→ Tasks to carry out:
**1)** Answer these questions about the review of Alice Munro's short stories. Put each answer on its own line, marked (a), (b), (c).
(a) What prize did Munro receive, and in what year?
(b) What project pushed the reviewer to read Munro's work?
(c) For the reviewer, what is reading always about?
**2)** Write the next part of the review of Alice Munro's short stories, starting after its last sentence.

I like short stories. That could be my whole review of this collection of short stories by Alice Munro, but I’ll say more. Munro received the 2013 Nobel Prize in literature, and I’m so glad my Nobel literature project gave me the impetus to read her work.
I think what I love about short stories is that they can still be interesting and heartbreaking without having much of a plot. Longer works that aren’t plot-driven can get tedious, but short stories can just concentrate on exploring one moment fully, or developing one character. I also feel like short stories are better at “show, don’t tell” than many novels are. I have a bad memory for literature, so reading is always about the journey rather than the destination for me, and I think short stories lend themselves perfectly to that kind of reading.

→ Records shown:
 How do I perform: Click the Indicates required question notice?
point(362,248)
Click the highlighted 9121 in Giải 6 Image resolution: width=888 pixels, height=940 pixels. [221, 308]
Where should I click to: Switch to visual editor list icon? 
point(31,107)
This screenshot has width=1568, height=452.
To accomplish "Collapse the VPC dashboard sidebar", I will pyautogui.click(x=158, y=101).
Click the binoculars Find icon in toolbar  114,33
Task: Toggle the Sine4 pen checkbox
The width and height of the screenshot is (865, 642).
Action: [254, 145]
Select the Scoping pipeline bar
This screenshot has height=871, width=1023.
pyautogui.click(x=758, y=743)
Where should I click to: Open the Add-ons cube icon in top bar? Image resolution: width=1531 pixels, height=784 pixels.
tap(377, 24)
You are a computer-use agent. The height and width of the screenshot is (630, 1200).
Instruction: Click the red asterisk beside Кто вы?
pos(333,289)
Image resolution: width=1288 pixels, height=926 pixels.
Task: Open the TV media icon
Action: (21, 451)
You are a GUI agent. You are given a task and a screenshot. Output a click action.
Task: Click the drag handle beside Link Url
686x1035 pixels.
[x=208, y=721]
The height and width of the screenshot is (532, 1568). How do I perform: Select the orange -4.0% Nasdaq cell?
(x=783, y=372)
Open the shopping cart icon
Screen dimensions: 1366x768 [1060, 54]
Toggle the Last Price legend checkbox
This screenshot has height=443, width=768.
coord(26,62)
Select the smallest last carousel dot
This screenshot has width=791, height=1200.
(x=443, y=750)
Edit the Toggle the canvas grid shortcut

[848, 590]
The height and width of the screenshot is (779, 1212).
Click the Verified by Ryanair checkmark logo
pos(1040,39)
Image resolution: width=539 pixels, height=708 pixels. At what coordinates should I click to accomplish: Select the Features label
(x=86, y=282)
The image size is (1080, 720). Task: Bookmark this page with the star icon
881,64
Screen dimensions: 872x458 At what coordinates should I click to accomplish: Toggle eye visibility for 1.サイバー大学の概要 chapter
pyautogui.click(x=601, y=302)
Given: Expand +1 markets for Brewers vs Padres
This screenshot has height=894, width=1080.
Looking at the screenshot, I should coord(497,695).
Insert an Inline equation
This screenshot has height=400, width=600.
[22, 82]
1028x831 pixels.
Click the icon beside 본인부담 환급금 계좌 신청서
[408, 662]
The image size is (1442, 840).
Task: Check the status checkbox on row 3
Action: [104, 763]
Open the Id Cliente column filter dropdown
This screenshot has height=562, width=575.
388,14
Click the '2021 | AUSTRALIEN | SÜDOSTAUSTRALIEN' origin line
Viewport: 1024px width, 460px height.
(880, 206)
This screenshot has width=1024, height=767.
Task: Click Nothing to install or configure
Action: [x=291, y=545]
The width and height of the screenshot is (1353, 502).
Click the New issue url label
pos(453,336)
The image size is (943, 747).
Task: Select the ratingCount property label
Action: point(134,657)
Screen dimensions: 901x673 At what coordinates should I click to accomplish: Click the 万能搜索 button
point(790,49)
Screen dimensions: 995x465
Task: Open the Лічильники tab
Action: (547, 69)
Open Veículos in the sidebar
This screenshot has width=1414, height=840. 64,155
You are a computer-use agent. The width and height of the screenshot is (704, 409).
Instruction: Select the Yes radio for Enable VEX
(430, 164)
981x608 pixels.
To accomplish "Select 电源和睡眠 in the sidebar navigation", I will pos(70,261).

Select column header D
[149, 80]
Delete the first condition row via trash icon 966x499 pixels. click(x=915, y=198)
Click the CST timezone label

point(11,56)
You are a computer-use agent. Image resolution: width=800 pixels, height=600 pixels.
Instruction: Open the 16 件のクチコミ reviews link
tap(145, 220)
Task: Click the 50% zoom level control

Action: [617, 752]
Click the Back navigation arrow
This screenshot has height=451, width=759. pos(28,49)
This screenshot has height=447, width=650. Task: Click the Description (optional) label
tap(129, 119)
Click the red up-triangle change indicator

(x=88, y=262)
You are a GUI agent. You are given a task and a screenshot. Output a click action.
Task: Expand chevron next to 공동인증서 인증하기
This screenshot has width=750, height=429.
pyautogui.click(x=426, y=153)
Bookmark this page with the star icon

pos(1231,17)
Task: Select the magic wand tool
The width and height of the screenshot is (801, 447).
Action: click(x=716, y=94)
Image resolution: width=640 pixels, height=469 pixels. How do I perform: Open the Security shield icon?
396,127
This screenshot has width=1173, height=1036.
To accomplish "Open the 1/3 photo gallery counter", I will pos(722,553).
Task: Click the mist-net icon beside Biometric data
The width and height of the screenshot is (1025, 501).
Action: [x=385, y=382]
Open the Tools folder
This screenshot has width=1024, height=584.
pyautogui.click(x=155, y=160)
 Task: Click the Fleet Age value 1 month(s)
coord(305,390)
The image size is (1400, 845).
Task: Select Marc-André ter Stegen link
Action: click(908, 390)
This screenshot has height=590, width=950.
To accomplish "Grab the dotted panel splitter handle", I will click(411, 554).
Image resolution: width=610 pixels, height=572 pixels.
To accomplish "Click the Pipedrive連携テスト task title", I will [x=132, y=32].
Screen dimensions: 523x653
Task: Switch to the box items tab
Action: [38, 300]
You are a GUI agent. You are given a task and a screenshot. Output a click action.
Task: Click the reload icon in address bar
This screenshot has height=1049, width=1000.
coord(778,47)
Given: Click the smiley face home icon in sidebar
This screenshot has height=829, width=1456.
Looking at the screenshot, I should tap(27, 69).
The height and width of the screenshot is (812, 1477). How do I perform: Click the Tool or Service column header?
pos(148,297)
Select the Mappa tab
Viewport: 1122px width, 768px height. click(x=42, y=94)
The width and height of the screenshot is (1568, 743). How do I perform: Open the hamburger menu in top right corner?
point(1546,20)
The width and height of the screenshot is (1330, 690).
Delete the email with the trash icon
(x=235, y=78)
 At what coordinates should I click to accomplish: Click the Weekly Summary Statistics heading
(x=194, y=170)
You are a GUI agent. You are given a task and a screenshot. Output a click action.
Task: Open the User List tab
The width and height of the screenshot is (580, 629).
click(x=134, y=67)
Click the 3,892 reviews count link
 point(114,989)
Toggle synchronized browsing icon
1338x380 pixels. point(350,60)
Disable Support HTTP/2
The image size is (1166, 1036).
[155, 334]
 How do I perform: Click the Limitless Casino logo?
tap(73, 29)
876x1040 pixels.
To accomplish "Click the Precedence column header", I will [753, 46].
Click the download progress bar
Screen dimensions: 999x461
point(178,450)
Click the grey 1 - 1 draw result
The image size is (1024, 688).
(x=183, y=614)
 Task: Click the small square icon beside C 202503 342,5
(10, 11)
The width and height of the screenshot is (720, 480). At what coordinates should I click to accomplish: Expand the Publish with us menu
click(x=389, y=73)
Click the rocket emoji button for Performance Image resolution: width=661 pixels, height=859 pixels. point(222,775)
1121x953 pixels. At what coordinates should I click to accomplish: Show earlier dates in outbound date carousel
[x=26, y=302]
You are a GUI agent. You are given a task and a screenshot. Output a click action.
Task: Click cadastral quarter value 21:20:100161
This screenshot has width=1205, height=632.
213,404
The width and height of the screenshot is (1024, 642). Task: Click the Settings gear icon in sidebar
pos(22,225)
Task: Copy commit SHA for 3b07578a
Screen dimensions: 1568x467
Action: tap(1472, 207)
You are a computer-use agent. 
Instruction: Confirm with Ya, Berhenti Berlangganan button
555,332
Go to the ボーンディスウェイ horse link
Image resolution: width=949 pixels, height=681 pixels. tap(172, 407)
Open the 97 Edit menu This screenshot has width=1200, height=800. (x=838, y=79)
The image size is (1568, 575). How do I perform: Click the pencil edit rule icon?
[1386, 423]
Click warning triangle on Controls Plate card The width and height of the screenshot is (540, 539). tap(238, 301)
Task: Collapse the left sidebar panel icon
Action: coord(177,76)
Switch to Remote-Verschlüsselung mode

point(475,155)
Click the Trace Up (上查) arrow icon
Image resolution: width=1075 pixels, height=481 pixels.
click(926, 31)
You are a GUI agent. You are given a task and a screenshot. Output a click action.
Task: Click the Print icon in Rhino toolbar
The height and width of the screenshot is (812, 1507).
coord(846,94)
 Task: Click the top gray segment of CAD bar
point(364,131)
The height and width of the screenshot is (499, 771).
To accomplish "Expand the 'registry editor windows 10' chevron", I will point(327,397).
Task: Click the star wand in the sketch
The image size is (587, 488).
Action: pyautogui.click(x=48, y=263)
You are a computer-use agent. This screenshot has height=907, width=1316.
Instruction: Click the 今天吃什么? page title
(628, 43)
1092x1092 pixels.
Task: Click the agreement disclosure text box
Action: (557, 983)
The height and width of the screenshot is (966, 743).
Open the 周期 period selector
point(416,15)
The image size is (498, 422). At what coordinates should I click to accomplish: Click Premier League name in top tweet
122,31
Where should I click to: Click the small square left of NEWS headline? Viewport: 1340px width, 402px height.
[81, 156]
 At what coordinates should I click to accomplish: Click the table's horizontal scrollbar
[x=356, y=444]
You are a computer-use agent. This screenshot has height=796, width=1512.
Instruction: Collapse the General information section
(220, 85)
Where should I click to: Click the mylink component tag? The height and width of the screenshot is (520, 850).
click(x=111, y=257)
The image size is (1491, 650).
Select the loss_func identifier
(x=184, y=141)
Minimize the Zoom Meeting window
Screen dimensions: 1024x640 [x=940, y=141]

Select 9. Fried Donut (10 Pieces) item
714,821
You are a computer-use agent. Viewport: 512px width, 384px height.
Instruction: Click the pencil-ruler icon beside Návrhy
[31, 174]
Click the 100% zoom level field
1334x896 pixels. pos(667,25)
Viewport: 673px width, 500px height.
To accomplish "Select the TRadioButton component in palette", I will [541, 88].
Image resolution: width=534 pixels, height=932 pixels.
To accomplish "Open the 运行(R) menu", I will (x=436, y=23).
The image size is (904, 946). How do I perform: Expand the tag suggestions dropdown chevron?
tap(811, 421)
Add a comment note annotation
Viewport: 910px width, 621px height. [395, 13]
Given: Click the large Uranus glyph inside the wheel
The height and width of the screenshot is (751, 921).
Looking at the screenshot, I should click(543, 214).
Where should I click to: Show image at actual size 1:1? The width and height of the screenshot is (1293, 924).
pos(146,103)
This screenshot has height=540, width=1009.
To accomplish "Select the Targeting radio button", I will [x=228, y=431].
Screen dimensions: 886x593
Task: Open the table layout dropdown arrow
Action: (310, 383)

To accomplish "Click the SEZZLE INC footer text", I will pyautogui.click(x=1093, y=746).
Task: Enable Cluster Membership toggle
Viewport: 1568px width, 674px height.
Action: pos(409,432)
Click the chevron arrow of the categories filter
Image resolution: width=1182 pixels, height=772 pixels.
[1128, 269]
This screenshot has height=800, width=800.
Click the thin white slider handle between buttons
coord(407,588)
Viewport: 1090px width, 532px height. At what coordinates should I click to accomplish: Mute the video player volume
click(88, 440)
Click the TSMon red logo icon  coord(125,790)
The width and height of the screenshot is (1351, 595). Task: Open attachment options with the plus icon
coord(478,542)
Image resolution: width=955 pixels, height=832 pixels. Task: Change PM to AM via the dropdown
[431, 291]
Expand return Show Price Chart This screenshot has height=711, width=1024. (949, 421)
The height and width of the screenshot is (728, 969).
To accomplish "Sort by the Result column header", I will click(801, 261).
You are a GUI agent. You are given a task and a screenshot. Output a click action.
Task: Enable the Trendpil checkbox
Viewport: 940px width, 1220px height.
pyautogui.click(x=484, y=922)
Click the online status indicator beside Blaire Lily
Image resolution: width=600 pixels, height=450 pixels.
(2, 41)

→ Answers provided:
**1)**
(a) The Nobel Prize in literature, in 2013.
(b) The reviewer's Nobel literature project.
(c) The journey rather than the destination.

**2)**
The stories in Hateship, Friendship, Courtship, Loveship, Marriage are beautiful and devastating. I think the first and title story stuck with me the most. Two teenagers pull a prank on a woman named Johanna. I felt anxious the entire time I read the story, and I think it wouldn’t have mattered how it ended–that anxiety was there in the middle, whether it worked out well or poorly. I thought the story did an excellent job cultivating that anxiety. By the end, it had become real dread for me. At the end, I felt relieved but not sure why.
The other two stories that stood out to me were “Floating Bridges” and “Comfort.” Both dealt with people facing diseases; one takes place during life and one after death. The second one in particular takes time to let the story grow slowly, gradually revealing the portrait of a man and a marriage.